Deutschen Meisterschaften der Langstaffeln 2026 – Platz 4 für die M50-Staffel der StG Hünfeld-Steinatal

Die Deutschen Meisterschaften der Langstaffeln 2026 fanden am Sonntag, den 3. Mai 2026, im Otto-Schade-Stadion in Celle statt.

Bei dieser Deutschen Meisterschaft waren wir über die Startgemeinschaft (StG) Hünfeld-Steinatal vertreten. Über 3 x 1.000m sind in der Altersklasse M50 von uns André Sattler und Nils Milde, vom SC Steinatal Hans-Gerrit Auel an den Start gegangen.

Teamgeist war am Sonntag in Celle gefragt

Gestartet wurde in der Aufstellung André, Nils und dann Gerrit als Schlussläufer. Nicht im gewohnten GRÜN, die 3 hatten sich auf ROT verständigt!. Als Zeit hatten sich die Drei 9:15 Minuten vorgenommen. Für André waren es die ersten Deutschen Meisterschaften; Nils und Gerrit dagegen sind da schon alte Hasen.

Bei André lief es dann vom Start her recht gut. Bis auf ein paar Spikespuren am rechten Schienbein ist er recht gut ins Rennen gestartet. Hat dann konstant seine Runden abgespult, die letzten 200m noch etwas Gas geben können und nach 3:15 Minuten den Staffelstab an Nils übergeben. Für André war das so schnell wie noch nie auf seinen 1000m. Übergeben wurde an Platz 4 liegend.

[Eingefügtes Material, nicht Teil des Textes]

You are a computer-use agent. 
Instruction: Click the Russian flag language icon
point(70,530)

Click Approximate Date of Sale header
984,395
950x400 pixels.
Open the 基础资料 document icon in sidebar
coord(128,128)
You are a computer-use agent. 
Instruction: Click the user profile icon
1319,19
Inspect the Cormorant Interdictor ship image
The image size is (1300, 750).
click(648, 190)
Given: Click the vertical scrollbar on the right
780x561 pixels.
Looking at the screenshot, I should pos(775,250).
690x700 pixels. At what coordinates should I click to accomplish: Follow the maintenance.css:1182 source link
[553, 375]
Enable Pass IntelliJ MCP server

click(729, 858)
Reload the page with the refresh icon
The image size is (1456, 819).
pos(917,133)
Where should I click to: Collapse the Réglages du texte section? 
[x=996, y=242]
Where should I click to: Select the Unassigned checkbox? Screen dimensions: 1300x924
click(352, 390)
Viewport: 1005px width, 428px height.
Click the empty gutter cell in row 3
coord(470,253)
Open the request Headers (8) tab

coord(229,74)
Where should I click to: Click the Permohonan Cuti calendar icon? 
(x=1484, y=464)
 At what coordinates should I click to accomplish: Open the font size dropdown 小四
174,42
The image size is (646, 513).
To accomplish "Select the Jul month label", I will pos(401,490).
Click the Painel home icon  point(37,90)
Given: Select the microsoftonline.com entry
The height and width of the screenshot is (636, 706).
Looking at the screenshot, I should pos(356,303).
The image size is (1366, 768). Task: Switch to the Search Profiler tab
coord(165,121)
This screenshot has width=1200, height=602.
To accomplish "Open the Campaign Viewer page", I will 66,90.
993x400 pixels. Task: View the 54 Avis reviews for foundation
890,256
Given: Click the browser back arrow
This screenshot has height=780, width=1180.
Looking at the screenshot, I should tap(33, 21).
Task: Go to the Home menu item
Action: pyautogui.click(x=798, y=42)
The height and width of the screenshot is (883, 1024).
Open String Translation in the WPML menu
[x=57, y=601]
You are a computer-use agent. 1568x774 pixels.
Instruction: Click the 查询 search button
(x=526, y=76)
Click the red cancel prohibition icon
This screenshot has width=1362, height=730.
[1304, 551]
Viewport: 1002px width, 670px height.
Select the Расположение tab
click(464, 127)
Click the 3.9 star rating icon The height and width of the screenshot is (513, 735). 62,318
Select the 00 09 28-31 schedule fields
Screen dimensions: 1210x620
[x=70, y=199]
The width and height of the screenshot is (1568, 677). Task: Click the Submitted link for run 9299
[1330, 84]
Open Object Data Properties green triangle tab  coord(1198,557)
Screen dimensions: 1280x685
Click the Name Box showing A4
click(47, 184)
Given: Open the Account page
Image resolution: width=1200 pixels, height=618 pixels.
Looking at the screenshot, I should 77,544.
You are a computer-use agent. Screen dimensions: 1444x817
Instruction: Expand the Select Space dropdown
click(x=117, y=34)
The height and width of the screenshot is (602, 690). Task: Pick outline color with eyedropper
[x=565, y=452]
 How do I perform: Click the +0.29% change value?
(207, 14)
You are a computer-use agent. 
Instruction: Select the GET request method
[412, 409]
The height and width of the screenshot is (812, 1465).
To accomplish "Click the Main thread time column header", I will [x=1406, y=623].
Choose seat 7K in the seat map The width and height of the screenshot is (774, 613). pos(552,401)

Nils hat sich dann auf Platz 3 vorgearbeitet und einen Vorsprung von rd. 50 Meter gegenüber der folgenden Staffel herausgelaufen. Diesen Vorsprung konnten Gerit dann auch bis kurz vor dem Ziel halten. Leider hat dann eine Wade bei Gerit dicht gemacht und er konnte dadurch bedingt seinen Schlussspurt nicht durchziehen. 10 Meter vor dem Ziel war dann leider der 3. Platz verloren. Die gelaufene Zeit 9:18,57 Minuten.

Platz 4 für die M50-Staffel der StG Hünfeld-Steinatal

Verständlicherweise waren nach dem knapp verpassten 3. Platz alle etwas enttäuscht; aber so ist es eben im Sport. Und Platz 4 bei Deutschen ist ja auch nicht gerade schlecht. Bei den Hessischen Meisterschaften in 4 Wochen wollen die Drei dann wieder zusammen antreten, wenn Gerits Wade bis dahin wieder fit ist.

Kommentar von Greenhorn Andrè: „Es war eine super tolle Erfahrung und hat riesen Spaß gemacht. Da merkt man, dass man auch im Alter noch sportliche Topleistungen bringen kann.“.

Unsere ebenfalls für diese Deutschen Meisterschaften qualifizierte 3 x 800m-Staffel der WJU23 konnte verletzungsbedingt nicht an den Start gehen. Richtig schade für die Mädels!